Influence of controlled immediate loading and implant design on peri-implant bone formation

AIM: Tissue formation at the implant interface is known to be sensitive to mechanical stimuli. The aim of the study was to compare the bone formation around immediately loaded versus unloaded implants in two different implant macro-designs. MATERIAL AND METHODS: A repeated sampling bone chamber with a central implant was installed in the tibia of 10 rabbits. Highly controlled loading experiments were designed for a cylindrical (CL) and screw-shaped (SL) implant, while the unloaded screw-shaped (SU) implant served as a control. An F-statistic model with alpha=5% determined statistical significance.

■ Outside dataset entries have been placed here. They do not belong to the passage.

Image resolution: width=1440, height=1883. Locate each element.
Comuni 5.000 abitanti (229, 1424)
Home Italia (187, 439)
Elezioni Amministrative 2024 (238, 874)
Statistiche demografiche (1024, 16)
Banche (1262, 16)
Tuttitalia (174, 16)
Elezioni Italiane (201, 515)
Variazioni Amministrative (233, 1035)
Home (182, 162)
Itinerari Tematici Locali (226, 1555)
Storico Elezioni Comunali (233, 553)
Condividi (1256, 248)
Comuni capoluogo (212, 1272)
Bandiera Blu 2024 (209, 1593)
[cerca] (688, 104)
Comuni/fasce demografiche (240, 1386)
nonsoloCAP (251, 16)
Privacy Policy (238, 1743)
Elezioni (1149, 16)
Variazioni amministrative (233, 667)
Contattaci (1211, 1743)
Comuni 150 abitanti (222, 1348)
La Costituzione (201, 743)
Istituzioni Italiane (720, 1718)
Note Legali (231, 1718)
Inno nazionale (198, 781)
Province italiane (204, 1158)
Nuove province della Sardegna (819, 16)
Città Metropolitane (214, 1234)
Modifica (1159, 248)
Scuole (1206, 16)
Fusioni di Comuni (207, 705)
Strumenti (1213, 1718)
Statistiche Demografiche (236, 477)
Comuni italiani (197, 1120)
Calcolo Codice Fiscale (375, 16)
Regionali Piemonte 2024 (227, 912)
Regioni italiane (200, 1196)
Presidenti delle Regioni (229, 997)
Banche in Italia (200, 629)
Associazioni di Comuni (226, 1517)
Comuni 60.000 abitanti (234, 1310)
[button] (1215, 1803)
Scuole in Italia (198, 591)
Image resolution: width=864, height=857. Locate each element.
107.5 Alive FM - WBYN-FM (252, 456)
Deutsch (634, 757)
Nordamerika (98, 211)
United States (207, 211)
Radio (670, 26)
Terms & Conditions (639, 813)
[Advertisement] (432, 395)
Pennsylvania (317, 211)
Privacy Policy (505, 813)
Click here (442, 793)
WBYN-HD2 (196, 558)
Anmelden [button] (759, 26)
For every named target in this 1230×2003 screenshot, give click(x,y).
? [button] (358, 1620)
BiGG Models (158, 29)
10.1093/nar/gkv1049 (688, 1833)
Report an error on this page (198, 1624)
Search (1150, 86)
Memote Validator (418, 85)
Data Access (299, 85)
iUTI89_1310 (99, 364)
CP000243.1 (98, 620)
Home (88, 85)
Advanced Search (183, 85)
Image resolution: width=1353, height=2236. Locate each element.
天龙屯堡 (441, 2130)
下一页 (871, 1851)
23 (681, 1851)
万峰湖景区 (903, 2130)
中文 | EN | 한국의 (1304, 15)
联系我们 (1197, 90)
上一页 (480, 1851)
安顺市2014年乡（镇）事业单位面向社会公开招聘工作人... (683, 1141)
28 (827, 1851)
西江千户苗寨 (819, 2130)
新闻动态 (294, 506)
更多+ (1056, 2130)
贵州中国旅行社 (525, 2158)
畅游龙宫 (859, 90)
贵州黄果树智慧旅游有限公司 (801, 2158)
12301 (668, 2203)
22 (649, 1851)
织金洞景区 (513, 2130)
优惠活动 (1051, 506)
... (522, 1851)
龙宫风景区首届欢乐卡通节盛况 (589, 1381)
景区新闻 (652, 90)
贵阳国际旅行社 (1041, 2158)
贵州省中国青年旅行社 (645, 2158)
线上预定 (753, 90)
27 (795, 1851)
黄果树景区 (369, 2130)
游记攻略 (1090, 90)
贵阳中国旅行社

RESULTS: A significantly higher bone area fraction was observed for SL compared with SU (p<0.0001). The mineralized bone fraction was the highest for SL and significantly different from SU (p<0.0001). The chance that osteoid- and bone-to-implant contact occurred was the highest for SL and significantly different from SU (p<0.0001), but not from CL. When bone-to-implant contact was observed, a loading (SL versus SU: p=0.0049) as well as an implant geometry effect (SL versus CL: p=0.01) was found, in favour of the SL condition. CONCLUSIONS: Well-controlled immediate implant loading accelerates tissue mineralization at the interface. Adequate bone stimulation via mechanical coupling may account for the larger bone response around the screw-type implant compared with the cylindrical implant.